FWIW, I'm the speaker and let me be honest with you: I'm super unmotivated to write nowadays.

In the past, my usual MO was writing a bunch of blog posts and submit the ones that resonated to CfPs (e.g. <https://hynek.me/articles/python-subclassing-redux/> → <https://hynek.me/talks/subclassing/>).

However, nowadays thanks to the recent-ish changes in Twitter and Google, my only chance to have my stuff read by a nontrivial amount of people is hitting HN frontage which is a lottery. It's so bad I even got into YouTubing to get a roll at the algorithm wheel.

It takes (me) a lot of work to crystallize and compress my thoughts like this. Giving it as a talk at a big conference, at least opens the door to interesting IRL interactions which are important (to me), because I'm an introvert.

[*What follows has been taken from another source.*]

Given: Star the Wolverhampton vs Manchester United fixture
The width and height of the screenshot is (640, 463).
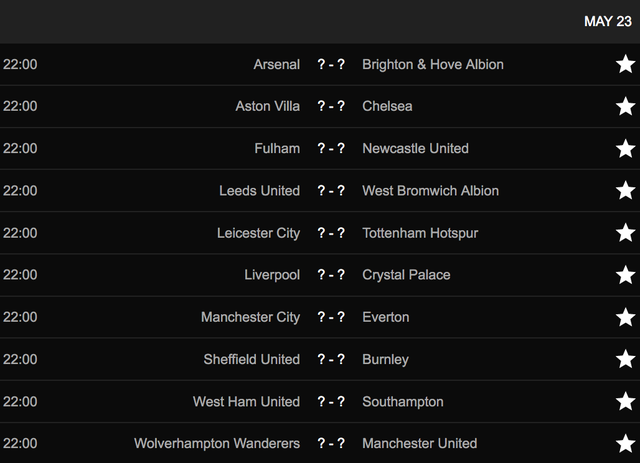Looking at the screenshot, I should 625,443.
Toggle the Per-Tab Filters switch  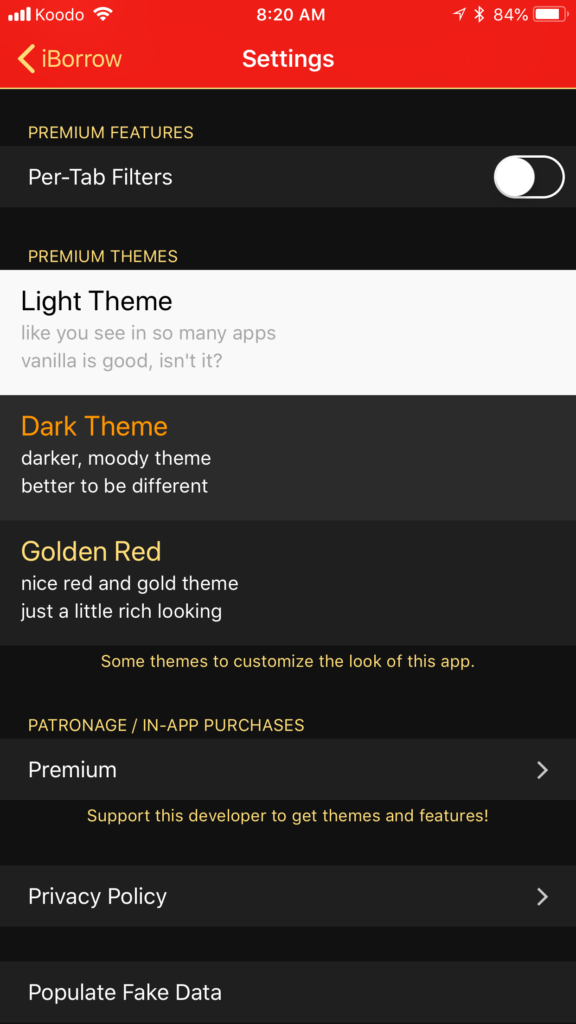tap(529, 177)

I can't stress enough how we're currently eating the seed corn by killing the public web.


that's a reference to my attrs library which is what data classes are based on. It originally used

    @attr.s
    class C:
        x = attr.ib()
as its main api (with `attr.attrs` and `attr.attrib` as serious business aliases so you didn't have to use it).

That API was always polarizing, some loved it, some hated it.

I will point out though, that it predates type hints and it was an effective way to declare classes with little "syntax noise" which made it easy to write but also easy to read, because you used the import name as part of the APIs.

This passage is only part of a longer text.